[begin Selected passage]

[Haskell-cafe] types and number of evaluation steps

Heinrich Hördegen hoerdegen at funktional.info
Sat Feb 18 11:56:33 CET 2012


  Hi,

this is true. The optimization only works with -O2. I'd like to have 
more details about what's going on. How can I make sure, that this 
optimization triggers?

Heinrich

On 18.02.2012 11:10, MigMit wrote:
> Different kinds of optimization. I expect you'd have different results even if you use one type, but different -O flags.
>
> On 18 Feb 2012, at 13:28, Heinrich Hördegen wrote:
>
>> Dear all,
>>
>> I have a question about evaluation with respect to types and currying. Consider this programm:
>>
>> import Debug.Trace
>>
>> -- add :: Integer ->  Integer ->  Integer
>> add :: Int ->  Int ->  Int
>> add x y = x + y
>>
>> f a b c = trace "b" (add x c) where x = trace "a" (add a b)

[end Selected passage]
[begin Material supplied]

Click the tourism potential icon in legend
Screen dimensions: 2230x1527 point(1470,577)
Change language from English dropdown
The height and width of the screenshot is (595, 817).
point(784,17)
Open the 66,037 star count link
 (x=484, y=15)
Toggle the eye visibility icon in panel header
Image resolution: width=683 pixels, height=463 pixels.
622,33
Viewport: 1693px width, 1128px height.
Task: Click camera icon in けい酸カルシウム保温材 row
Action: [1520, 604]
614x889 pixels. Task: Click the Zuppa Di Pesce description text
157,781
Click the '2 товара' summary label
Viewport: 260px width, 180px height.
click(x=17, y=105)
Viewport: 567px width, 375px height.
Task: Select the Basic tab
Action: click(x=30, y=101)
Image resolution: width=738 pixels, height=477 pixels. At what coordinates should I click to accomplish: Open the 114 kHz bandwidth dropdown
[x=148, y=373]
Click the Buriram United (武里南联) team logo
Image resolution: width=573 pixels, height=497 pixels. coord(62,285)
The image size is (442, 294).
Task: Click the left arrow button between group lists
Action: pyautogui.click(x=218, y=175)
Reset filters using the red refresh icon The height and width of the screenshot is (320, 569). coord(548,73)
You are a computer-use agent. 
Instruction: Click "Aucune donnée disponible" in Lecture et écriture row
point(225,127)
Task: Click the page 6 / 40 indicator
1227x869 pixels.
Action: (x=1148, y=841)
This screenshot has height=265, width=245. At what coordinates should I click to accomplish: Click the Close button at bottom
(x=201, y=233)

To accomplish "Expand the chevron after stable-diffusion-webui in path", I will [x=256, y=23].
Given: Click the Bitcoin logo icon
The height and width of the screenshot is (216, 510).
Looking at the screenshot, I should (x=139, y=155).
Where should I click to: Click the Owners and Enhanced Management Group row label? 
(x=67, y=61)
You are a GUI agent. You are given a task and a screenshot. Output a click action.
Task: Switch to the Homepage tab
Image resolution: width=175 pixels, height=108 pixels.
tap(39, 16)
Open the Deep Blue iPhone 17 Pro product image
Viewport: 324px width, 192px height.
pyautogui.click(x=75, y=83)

[end Material supplied]

Prompt A:
Answer these about the Haskell-cafe message on evaluation steps:
(i) Which flag does Heinrich say the optimization needs in order to work?
(ii) Who replied with "Different kinds of optimization"?
(iii) Which module does the program import?
Prompt B: Transcribe part of the Haskell-cafe message, beginning at the words "this is true." and stopping after "optimization triggers?".
Prompt C: In the Haskell-cafe message, list every parameter name of the function f as it is defined in the program.
The records have nothing to do with the Haskell-cafe message.

Reply A:
(i) -O2
(ii) MigMit
(iii) Debug.Trace

Reply B:
this is true. The optimization only works with -O2. I'd like to have 
more details about what's going on. How can I make sure, that this 
optimization triggers?

Reply C: a, b, c